To do: Copy every line of the entries that has the string "will" in it.

------ Dataset records ------

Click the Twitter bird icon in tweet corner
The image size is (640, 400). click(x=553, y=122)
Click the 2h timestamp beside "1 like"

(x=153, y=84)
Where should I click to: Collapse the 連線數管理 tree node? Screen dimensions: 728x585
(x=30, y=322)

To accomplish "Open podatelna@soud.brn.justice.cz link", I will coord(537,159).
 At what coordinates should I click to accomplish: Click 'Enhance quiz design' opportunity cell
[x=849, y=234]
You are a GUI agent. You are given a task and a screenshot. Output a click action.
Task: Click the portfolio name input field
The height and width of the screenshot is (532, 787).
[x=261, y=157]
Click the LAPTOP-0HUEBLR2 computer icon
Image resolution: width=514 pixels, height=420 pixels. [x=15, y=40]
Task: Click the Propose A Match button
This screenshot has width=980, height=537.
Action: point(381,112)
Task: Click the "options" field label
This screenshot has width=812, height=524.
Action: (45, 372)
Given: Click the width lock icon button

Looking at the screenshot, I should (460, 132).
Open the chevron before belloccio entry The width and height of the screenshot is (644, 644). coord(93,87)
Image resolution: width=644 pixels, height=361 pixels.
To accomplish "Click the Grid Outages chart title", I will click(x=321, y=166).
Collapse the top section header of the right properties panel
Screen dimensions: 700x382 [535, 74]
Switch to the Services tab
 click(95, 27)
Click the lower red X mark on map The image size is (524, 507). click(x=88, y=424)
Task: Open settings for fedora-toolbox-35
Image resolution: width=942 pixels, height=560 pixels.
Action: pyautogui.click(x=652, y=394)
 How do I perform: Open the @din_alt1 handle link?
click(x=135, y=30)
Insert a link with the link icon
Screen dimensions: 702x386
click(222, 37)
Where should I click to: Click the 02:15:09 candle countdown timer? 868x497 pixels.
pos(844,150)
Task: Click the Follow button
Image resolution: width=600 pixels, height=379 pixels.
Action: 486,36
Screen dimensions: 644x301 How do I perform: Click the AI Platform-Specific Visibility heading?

------

Reply:
To accomplish "Open podatelna@soud.brn.justice.cz link", I will coord(537,159).
To accomplish "Click the Grid Outages chart title", I will click(x=321, y=166).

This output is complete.